___ Input data
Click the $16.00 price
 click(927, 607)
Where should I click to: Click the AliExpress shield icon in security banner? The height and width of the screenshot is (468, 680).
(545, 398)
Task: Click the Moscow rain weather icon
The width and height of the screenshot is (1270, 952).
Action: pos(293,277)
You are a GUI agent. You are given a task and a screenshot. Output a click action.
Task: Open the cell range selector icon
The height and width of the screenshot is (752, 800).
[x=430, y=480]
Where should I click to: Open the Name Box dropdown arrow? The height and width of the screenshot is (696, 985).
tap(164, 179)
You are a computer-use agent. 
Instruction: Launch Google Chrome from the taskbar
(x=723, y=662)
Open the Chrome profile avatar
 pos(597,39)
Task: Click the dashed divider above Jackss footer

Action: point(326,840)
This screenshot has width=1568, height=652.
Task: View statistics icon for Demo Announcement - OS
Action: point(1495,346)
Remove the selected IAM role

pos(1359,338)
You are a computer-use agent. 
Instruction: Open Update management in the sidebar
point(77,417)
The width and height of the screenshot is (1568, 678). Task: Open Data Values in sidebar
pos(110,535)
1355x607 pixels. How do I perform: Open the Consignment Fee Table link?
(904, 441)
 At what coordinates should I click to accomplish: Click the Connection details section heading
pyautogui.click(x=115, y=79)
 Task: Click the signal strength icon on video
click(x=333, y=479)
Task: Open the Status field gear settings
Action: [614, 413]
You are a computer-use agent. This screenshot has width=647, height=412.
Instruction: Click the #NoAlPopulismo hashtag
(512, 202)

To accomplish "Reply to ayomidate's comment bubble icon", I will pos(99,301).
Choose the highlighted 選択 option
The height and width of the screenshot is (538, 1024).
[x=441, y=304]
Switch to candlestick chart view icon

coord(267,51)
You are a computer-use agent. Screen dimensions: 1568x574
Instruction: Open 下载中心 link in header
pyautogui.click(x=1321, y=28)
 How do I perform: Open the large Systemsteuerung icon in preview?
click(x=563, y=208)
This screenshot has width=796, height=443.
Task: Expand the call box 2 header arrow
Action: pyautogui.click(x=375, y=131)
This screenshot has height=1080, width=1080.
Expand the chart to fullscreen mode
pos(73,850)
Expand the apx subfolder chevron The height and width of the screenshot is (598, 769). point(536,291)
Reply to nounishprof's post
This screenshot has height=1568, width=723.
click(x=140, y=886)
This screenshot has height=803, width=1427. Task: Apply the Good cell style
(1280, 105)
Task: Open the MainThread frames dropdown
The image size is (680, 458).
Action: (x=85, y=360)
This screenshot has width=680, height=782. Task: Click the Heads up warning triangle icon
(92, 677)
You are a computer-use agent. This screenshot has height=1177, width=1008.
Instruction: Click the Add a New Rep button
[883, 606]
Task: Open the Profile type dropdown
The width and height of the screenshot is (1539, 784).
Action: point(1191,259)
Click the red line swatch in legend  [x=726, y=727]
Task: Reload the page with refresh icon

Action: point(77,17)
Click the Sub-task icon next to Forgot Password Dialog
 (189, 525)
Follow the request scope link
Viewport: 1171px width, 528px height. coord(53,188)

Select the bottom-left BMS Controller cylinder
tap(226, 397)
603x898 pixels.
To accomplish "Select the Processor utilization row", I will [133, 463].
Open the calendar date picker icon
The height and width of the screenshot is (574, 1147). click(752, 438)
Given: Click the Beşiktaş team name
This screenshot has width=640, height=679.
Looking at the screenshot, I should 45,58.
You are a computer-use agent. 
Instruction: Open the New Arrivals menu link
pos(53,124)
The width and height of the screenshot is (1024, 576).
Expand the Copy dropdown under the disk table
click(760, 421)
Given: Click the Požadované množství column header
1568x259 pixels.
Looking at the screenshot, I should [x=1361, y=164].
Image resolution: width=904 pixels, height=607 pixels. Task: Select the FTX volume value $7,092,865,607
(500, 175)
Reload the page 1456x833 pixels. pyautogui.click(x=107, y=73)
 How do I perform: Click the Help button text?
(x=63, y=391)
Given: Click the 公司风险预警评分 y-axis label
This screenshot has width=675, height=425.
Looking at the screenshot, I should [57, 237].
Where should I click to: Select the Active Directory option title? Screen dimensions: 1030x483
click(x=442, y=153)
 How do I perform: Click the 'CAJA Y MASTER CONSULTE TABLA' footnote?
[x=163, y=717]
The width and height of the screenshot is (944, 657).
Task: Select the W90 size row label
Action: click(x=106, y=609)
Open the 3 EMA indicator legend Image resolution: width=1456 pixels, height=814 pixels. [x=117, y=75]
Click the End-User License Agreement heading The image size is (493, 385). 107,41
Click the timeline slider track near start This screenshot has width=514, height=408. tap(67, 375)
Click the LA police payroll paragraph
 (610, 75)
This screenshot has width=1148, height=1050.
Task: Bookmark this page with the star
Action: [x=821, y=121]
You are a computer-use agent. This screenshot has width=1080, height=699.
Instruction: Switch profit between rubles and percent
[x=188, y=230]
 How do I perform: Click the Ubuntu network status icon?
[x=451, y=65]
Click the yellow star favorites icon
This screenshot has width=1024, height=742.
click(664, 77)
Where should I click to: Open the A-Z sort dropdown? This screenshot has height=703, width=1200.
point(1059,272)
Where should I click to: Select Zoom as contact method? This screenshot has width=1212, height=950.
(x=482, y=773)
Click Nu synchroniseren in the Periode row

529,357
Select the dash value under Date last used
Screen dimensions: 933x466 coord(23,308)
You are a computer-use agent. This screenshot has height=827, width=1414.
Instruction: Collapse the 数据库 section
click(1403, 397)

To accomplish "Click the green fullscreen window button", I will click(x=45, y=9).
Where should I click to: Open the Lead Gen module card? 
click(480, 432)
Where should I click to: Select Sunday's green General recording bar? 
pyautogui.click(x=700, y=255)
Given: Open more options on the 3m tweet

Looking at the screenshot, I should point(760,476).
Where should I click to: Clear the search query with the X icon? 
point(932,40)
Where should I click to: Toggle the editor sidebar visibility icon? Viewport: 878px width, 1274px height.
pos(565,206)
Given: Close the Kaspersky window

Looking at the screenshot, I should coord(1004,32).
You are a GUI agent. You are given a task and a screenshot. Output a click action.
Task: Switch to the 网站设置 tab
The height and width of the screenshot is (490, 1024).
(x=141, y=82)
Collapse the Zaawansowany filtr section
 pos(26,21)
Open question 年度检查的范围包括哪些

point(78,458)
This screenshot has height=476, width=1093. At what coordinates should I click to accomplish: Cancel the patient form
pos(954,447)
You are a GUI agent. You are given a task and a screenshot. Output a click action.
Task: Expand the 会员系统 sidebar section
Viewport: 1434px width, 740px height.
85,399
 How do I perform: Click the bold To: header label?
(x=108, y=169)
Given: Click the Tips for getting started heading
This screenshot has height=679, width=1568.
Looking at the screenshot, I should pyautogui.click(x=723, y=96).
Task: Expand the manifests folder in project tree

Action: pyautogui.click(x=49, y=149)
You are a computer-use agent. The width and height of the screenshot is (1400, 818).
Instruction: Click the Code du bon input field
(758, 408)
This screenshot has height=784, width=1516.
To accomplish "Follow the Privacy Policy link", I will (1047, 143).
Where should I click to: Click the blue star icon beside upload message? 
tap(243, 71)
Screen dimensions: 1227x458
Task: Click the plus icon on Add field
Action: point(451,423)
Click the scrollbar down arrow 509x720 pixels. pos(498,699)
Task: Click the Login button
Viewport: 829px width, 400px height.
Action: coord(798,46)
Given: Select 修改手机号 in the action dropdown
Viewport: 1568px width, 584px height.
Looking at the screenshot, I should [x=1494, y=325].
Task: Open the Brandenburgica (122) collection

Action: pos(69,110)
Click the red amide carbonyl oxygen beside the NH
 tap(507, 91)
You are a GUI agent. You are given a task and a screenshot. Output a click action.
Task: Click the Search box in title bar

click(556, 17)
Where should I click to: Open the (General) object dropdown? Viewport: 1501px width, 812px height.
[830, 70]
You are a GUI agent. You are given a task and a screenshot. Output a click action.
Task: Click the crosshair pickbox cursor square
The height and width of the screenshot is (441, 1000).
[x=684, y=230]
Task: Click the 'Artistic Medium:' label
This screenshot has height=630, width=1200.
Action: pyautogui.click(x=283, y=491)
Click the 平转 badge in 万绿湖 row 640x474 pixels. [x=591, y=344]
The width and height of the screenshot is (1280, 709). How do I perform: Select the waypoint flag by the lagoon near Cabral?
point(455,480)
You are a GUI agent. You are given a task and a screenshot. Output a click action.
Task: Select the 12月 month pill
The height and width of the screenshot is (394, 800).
______
◆ **Task goal**
Give the number of lines in the records that contain the string "computer", with no other output.

◆ **Response area**
9